***** Source data *****

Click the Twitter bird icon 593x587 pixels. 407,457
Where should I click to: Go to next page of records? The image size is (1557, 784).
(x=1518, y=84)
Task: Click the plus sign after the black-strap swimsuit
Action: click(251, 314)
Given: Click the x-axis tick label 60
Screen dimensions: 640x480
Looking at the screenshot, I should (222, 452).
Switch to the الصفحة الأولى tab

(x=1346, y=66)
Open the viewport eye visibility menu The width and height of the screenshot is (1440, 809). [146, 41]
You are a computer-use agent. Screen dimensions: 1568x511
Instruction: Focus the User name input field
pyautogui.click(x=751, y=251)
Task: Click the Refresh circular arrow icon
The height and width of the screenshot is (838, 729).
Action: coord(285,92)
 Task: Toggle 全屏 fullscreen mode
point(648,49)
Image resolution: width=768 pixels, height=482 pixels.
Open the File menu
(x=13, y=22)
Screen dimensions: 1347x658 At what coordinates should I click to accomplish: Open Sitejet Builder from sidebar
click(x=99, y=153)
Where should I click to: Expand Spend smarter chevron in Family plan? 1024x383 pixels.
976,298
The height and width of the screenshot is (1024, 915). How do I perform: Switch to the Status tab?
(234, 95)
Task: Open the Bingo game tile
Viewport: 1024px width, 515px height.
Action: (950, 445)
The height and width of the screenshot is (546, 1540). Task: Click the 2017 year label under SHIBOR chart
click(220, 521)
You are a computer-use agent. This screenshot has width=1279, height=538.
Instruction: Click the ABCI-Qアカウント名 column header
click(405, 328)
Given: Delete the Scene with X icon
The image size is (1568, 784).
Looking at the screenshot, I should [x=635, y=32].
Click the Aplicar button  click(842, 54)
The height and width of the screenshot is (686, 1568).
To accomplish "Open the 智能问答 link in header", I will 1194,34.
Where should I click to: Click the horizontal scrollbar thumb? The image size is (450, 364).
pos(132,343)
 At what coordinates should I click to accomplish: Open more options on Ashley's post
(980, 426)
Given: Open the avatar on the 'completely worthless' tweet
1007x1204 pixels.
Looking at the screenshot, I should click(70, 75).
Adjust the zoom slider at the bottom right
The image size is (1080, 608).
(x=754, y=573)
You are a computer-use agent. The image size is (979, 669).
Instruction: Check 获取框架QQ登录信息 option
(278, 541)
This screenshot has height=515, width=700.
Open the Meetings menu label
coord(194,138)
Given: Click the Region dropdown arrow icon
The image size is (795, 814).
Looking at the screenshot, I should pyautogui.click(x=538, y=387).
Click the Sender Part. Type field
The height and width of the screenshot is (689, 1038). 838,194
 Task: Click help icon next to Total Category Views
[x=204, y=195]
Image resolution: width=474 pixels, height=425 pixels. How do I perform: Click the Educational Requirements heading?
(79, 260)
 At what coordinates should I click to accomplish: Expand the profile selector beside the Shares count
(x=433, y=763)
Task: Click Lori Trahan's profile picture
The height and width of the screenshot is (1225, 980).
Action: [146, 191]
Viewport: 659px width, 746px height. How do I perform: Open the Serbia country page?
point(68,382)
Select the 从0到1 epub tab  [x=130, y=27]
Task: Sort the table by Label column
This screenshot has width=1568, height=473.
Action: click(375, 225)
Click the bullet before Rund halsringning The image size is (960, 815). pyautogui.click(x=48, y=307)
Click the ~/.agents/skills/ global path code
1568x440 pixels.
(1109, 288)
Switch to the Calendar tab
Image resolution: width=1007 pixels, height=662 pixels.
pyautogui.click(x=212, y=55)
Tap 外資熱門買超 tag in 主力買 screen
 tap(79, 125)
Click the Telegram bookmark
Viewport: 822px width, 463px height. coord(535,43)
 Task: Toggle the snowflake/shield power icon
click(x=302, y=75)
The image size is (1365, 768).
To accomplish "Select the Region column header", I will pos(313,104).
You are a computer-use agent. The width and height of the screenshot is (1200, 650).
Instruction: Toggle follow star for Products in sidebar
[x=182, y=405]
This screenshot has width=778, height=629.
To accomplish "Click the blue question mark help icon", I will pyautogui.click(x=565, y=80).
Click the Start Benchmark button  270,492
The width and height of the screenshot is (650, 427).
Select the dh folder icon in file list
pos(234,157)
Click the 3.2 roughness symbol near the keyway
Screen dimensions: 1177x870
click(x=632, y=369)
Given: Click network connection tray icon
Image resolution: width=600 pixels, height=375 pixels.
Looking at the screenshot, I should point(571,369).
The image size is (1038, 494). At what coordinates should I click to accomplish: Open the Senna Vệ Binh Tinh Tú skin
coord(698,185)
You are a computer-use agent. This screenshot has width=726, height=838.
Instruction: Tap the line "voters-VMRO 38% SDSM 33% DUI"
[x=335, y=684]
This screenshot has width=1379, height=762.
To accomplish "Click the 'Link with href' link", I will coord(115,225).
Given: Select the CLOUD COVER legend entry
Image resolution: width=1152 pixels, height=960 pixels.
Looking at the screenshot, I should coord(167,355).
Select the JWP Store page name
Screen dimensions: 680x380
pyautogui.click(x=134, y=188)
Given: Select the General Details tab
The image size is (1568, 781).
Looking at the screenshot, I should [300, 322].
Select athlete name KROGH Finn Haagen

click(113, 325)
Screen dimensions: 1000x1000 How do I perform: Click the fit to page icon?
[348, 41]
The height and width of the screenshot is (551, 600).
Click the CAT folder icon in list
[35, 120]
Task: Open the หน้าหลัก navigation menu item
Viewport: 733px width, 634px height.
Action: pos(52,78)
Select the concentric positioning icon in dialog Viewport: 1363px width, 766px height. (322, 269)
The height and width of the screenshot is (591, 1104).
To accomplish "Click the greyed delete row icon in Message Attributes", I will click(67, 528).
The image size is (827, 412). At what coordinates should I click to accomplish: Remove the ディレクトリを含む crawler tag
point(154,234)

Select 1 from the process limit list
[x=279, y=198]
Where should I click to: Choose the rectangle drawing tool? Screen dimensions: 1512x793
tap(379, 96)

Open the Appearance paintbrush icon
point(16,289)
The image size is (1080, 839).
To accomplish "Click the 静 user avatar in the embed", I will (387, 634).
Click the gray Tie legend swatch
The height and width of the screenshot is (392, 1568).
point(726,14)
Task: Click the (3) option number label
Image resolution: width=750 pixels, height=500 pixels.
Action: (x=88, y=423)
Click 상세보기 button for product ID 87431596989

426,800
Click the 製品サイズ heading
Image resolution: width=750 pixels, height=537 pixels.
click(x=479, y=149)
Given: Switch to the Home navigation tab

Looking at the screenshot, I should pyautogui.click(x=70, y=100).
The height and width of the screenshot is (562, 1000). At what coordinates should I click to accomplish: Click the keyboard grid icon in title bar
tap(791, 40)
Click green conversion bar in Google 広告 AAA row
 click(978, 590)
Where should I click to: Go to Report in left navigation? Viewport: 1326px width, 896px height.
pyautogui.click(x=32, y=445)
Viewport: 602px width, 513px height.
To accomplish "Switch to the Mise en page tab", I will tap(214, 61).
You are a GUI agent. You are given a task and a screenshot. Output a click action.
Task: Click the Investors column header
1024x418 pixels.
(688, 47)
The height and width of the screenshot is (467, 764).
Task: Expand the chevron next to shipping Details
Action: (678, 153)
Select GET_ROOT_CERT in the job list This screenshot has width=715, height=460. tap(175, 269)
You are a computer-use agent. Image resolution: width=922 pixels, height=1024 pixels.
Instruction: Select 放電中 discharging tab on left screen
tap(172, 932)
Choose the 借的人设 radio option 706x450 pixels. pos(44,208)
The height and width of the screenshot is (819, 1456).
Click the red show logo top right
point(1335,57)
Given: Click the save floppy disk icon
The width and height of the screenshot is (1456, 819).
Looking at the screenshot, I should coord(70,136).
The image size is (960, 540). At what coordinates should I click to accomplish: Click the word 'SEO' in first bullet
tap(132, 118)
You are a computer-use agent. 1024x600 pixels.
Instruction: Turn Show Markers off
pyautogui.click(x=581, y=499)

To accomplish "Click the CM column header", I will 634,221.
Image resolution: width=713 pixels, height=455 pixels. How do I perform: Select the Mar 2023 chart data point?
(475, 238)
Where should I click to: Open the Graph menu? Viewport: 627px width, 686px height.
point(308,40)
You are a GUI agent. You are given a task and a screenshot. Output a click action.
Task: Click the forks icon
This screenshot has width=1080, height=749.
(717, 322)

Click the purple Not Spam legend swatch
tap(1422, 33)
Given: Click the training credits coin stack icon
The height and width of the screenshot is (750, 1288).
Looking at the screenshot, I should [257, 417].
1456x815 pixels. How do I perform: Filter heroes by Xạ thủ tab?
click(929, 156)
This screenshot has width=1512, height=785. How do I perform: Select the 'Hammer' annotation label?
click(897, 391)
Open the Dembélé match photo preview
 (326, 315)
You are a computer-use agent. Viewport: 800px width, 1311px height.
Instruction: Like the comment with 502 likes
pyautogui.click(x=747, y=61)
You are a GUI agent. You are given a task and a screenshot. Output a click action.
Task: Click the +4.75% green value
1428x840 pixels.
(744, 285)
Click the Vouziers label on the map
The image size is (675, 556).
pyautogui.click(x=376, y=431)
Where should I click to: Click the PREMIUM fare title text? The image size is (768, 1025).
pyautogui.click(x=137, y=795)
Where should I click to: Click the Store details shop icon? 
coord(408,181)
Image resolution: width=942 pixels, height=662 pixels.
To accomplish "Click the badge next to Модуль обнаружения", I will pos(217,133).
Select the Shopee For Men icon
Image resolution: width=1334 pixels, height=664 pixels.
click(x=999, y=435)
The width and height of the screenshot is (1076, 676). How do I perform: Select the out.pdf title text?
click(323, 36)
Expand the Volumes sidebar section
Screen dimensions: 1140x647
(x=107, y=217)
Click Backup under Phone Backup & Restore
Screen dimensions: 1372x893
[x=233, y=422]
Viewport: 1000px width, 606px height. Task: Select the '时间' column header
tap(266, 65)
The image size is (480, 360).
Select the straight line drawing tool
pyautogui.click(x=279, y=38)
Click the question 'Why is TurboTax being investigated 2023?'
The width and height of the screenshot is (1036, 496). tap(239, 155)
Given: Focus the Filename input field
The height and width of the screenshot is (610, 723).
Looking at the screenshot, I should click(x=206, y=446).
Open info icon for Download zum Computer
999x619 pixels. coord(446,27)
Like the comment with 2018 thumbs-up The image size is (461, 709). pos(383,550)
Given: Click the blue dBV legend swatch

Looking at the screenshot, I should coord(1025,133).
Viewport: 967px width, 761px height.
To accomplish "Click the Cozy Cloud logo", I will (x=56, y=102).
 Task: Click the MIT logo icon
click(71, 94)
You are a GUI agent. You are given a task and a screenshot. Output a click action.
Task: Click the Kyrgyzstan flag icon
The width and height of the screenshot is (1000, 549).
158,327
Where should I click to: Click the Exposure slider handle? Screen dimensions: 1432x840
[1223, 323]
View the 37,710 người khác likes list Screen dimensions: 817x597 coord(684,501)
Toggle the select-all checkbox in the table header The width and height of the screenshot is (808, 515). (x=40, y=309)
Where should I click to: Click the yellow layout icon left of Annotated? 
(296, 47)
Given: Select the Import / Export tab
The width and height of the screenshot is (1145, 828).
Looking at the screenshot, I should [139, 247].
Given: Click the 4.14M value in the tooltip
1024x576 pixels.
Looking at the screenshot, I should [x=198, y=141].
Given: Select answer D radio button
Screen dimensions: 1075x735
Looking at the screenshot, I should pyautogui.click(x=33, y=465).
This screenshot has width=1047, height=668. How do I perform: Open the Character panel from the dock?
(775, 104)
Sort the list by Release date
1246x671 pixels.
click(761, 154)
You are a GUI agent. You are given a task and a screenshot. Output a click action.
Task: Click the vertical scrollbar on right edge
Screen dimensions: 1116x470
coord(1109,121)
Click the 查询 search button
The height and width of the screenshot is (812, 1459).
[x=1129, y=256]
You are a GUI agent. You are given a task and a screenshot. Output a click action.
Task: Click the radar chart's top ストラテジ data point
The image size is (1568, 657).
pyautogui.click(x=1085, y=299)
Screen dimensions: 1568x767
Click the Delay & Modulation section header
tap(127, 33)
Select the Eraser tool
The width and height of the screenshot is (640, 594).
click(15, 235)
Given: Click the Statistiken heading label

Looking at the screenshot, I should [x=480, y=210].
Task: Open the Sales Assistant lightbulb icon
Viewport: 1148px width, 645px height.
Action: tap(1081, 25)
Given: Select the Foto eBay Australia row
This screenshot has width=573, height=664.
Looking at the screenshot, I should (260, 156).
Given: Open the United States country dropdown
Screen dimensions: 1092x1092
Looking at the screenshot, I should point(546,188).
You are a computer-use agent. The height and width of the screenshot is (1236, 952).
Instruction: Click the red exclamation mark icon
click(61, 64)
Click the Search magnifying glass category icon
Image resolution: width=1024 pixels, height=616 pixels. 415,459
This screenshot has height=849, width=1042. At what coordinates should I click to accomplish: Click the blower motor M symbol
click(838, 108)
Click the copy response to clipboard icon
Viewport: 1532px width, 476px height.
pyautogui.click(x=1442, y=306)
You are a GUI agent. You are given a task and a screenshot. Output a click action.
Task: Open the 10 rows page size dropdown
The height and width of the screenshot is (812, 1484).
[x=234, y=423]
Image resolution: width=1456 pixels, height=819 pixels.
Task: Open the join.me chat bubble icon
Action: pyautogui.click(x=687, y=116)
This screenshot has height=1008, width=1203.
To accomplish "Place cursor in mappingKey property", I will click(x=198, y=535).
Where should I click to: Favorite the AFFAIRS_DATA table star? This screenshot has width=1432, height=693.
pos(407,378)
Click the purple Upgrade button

*****

In the records above, count the lines holding the word "value"; give only that number.

The completed task:
2